Şimdi bu maddeye yakından bakalım.
Askeri Ceza Kanununun 95’inci maddesinin başlığı “Hilafı salahiyet askerlik işleri için toplananlar ve müzakere yapanların cezaları” şeklinde. (Askeri Ceza Kanunu 1930 tarihli olduğu için yer yer ağdalı bir Osmanlıca esintisine sahip.)
Hilafı Salahiyet, “yetkisi olmadığı halde” demek. Yani bu madde, yetkisi olmadığı halde askerlik işleri için toplanan ve müzakere yapanlarla ilgili.
Maddenin birinci ve ikinci fıkraları 1972’de, yani 12 Mart Muhtırası’ndan yaklaşık bir yıl sonra değiştirilmiş. Bu fıkralar, dönemin siyasal konjonktürüne uygun olarak, ordu içinde örgütlenmek isteyen sol ve dinci gruplara karşı bir bariyer olarak düşünülmüş ve bu grupların sivil kanatlarının düzenlediği çeşitli gizli toplantılara ve buluşmalara askerlerin katılmasını ve askeri bilgilerin bu mecralarda paylaşılmasını engellemeyi amaçlamış olmalı.

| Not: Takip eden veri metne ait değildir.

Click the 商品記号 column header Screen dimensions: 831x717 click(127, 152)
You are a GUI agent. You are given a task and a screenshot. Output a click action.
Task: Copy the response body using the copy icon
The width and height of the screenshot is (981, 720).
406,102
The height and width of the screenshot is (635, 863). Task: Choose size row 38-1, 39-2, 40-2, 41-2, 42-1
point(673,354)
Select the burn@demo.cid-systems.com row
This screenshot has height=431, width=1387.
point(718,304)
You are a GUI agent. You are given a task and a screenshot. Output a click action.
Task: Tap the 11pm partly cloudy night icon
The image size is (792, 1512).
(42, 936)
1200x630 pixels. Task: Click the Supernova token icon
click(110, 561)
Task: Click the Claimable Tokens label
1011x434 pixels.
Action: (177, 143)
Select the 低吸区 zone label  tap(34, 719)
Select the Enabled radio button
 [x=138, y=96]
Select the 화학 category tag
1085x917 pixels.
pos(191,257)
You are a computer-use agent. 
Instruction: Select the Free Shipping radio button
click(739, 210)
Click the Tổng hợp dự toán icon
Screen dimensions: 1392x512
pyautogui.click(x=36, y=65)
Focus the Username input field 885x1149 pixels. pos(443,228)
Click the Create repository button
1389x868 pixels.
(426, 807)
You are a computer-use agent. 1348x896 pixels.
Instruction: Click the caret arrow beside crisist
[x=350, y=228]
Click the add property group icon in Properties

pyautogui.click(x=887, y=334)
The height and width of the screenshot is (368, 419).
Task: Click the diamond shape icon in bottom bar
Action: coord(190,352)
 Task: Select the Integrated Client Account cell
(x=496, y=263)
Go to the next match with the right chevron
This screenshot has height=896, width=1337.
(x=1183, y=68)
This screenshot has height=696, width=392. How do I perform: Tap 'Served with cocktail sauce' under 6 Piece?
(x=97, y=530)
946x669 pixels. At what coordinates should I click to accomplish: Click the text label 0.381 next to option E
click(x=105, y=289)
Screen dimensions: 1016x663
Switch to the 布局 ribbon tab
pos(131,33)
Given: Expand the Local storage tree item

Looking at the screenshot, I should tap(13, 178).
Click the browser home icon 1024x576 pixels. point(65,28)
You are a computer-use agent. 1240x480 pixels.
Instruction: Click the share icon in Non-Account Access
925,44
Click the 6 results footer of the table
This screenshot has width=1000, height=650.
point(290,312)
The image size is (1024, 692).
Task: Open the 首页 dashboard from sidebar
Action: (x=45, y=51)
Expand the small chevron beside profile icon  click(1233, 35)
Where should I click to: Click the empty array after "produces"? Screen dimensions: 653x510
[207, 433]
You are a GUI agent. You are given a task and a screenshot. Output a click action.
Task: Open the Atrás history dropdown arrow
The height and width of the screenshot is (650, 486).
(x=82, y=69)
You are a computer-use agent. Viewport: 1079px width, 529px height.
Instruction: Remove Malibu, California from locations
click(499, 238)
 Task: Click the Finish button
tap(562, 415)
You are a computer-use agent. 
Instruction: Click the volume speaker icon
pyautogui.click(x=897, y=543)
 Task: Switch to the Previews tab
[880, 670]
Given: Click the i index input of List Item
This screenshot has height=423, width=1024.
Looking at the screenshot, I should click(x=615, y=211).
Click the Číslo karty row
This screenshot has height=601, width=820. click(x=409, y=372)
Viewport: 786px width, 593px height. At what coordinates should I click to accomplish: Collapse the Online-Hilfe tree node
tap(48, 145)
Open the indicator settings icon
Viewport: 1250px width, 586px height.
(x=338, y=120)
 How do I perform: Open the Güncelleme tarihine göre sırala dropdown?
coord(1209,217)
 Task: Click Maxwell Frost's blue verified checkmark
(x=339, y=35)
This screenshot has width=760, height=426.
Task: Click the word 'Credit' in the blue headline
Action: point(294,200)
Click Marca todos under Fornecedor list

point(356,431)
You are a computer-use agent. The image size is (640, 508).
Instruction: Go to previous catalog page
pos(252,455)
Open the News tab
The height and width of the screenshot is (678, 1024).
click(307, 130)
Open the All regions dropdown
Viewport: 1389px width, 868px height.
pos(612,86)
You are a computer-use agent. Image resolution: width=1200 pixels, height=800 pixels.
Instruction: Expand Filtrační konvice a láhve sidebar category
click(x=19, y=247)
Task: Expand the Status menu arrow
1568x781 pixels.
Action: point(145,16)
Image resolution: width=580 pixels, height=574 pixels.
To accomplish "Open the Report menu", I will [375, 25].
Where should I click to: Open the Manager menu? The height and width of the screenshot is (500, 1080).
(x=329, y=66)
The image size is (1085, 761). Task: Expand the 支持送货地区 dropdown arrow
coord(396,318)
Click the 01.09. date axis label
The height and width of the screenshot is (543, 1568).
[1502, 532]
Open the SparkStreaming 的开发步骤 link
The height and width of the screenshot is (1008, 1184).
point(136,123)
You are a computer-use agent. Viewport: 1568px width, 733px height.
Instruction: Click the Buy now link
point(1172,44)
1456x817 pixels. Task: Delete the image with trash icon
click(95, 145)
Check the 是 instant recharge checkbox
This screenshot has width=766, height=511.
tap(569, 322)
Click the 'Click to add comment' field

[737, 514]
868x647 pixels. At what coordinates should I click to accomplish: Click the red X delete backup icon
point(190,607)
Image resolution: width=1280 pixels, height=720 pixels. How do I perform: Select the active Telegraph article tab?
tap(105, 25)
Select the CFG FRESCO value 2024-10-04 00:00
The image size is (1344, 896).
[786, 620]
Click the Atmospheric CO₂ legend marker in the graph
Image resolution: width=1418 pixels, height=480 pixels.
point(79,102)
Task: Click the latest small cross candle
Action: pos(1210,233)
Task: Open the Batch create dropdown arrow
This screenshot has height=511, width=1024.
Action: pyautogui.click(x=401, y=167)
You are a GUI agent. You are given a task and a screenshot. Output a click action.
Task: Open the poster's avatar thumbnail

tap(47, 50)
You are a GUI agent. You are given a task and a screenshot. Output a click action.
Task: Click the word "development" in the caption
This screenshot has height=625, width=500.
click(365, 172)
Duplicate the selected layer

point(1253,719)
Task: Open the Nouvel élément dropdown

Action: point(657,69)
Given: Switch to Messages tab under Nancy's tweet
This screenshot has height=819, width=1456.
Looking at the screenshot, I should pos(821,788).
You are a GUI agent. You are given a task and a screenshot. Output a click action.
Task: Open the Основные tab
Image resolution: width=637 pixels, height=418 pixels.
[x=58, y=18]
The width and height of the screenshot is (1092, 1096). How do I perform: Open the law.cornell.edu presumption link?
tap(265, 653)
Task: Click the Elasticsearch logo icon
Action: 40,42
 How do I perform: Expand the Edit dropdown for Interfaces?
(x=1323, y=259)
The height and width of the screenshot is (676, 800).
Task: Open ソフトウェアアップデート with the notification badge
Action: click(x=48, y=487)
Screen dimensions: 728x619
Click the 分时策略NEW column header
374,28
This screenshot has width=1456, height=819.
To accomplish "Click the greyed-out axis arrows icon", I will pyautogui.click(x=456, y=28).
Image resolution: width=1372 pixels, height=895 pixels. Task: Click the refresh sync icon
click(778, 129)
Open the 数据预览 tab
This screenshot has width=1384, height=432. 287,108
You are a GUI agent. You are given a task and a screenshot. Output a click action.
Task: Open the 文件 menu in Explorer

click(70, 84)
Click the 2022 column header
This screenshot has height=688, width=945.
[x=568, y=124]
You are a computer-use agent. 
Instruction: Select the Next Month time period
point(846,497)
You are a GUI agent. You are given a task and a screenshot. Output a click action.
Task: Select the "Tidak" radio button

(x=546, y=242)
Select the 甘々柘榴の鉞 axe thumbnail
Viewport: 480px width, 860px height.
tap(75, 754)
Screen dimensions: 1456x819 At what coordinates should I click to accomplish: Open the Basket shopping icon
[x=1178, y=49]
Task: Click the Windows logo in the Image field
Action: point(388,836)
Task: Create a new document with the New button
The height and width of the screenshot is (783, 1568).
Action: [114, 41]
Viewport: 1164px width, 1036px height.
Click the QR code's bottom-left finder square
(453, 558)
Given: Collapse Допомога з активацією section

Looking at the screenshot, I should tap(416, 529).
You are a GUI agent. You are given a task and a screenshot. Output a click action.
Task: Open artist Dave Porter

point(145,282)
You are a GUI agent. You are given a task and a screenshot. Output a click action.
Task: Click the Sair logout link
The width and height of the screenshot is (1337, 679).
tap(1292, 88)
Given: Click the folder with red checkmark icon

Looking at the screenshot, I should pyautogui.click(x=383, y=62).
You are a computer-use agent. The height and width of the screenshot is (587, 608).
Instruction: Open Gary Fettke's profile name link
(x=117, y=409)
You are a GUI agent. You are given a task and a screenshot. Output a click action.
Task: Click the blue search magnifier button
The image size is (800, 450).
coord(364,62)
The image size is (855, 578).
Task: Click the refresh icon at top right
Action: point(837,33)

Değiştirilmek istenen üçüncü fıkrası ise, aslında maddenin 1930 tarihli özgün hali. Bu fıkra aynen şöyle:
“Kendisine özel bir mezuniyet verilmediği halde, görevi ve sıfatı icabı muttali olduğu askeri muamelat, teşkilat, harekat, tesisat veya tertibata müteallik işler hakkında beyanat veren, yazı yazan veya sair surette açıklamada bulunanlar her kim olursa olsun, fiili daha ağır bir cezayı gerektirmediği takdirde altı aydan üç seneye kadar hapsolunur.”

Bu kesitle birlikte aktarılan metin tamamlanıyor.